第1773章 归途 (第1/2页)
凌峰醒来的时候,已经在船上了。
他不知道自己是怎么从血海深处被带上来的。他最后的记忆,只剩下母亲那句“回家吧”,和满眼的白。那白像从月亮里倒出来的,又冷又净,把他整个人都泡了进去。然后,他就什么也不知道了。再后来,是颠簸,是风声,是很多人叫他名字的声音。那些声音又远又近,像从水底浮上来的。他睁不开眼。他觉得自己像一块被烧透了的炭,只剩一点红光,还倔强地不肯灭。
“凌兄!凌兄!你听见没有?我是穆恩!”
有人在拍他的脸。一下,又一下。凌峰极费力地抬了抬眼皮。光太亮了。他眯起眼,看见穆恩那张又黑又瘦的脸,还有小武、熊子、石头、夜姬……他们全围着他。每个人的眼睛都是红的。小武的嘴唇在抖。熊子那么大个儿,竟哭得像个孩子。凌峰动了动嘴唇,想说“哭什么”,嗓子却像被人用砂纸里外磨过,只发出几声极哑的气音。
“别说话。你伤得太重了。”夜姬端来水,用极小的勺子一点点喂他。凌峰咽了几口。那水像火,烧过他的喉咙,落进胃里。他咳了几声。这一咳,牵动了全身。他疼得整个人都弓了起来。可就是这股疼,让他知道自己还活着。他还活着。
“我娘……呢?”他问。那三个字,像从心口最深处剜出来的。
没有人回答。
船上安静了一瞬。只有海风,和船底压过浪头的闷响。穆恩别过脸去。小武低下了头。夜姬的勺子停在半空。凌峰的心,一点一点地沉了下去。他闭上眼。他没有再问。他知道答案了。
母亲没有上来。她永远留在了那座岛上。留在了那片他亲手封死的血海之上。她最后说,让他回家。可她忘了,没有她的家,早就缺了一角。许多年。
“凌老大,伯母走得很安详。”暗影忽然开口。他的声音还是那么低,那么冷。可凌峰听得出,那冷里裹着一层极薄的疼。他说:“我们赶到黑石台时,她还在。就靠着那盏灯。灯已经灭了。可她的手还是朝你伸着的。像要再摸摸你。我和小武把你背上来,再去抬她。她已经……轻得不像话。我们把她也带出来了。就在后舱躺着。盖着岛上摘来的白花。”
凌峰没有说话。他望着头顶的舱板。那上面有一道极细的缝。有光从缝里漏下来,像一条被拉长的银线。他看着看着,就笑了。那笑又苦又涩。笑着笑着,眼泪就从他眼角滑下来。一滴,两滴,落进他的发里。
“我们回家。”他说。
船在海上行了很久。久到凌峰已经分不清白天和黑夜。他只知道自己醒了又睡,睡了又醒。每一次醒来,身边都有人。有时是穆恩,有时是皇甫若澜——皇甫若澜是在第三天上的船。她在闽州港等他们。凌峰被抬下船时,她看见他那副样子,没有哭。她只是走到担架边,握住他那只还能动的手,说:“我来了。”凌峰朝她笑了一下。那笑极淡。可皇甫若澜看懂了。她把他的手贴在脸上,贴了很久。

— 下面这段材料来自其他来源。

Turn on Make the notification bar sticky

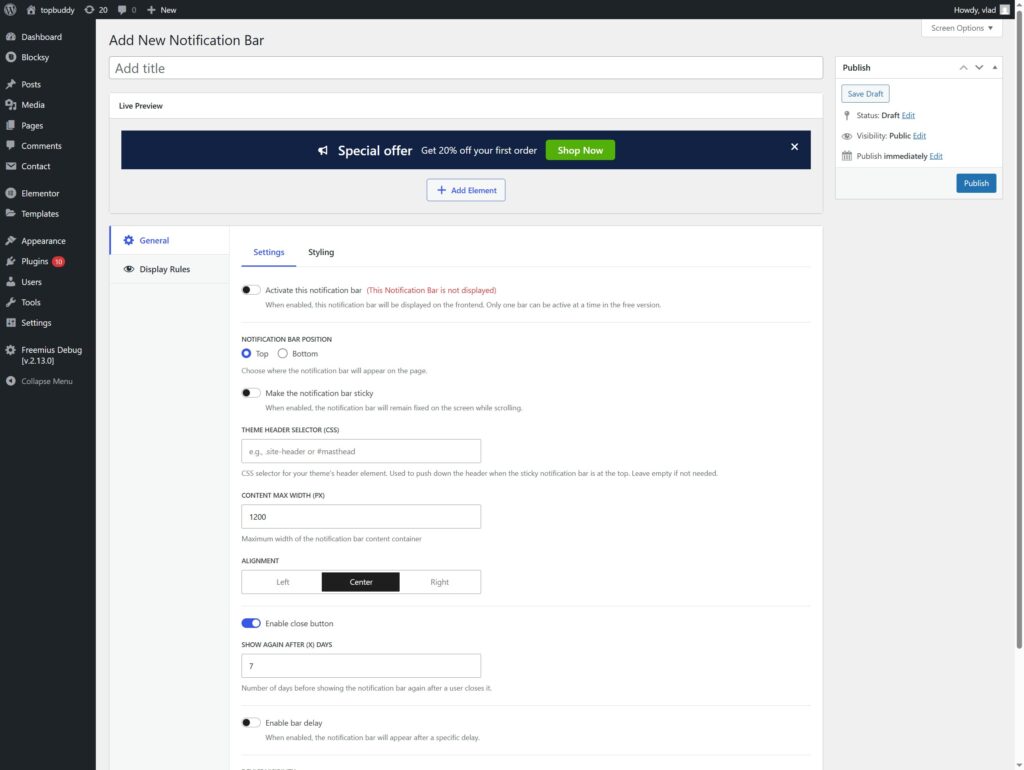tap(251, 393)
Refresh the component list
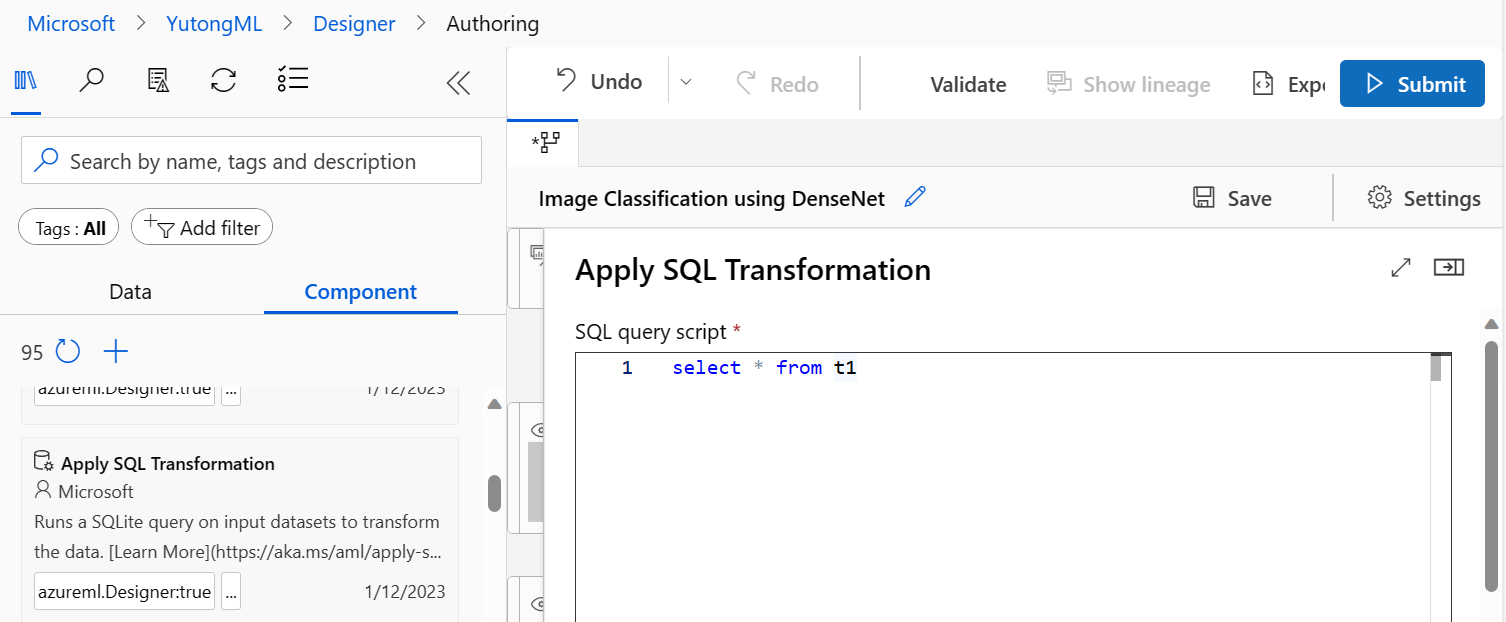1506x622 pixels. tap(67, 351)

他们从闽州走陆路回了江海。曹医师在半路就被接了来。他一见凌峰,连叹了三口气。第一口气,是怕。第二口气,是怒。第三口气,是疼。他什么也没说,只让人把凌峰小心地挪上宽车。车上有软垫。凌峰躺在上面,像躺在一团旧棉花里。车走了多久,他就睡了多久。梦里,他总看见母亲。她站在海边。月亮很大。她朝他挥手。可每次他跑过去,那海就往后一退,母亲也越来越远。他想喊,却发不出声。直到有人把他摇醒。是刘姨。刘姨端着一碗粥,跪在床边,眼睛肿得像核桃。她说:“少爷,到家了。”
凌峰点点头。他让人把母亲的东西全取出来。那半截木梳,那半片红布,那柄归月剑,还有那盏已经不会亮的铜灯。他让人把归月剑挂在书房最显眼处。铜灯放在他自己的床头。红布和木梳,则被皇甫若澜用一只极小的木盒装好,端端正正地摆在凌家祠堂里。那里有母亲的牌位。凌啸天亲笔写的。字很正。像他这个人。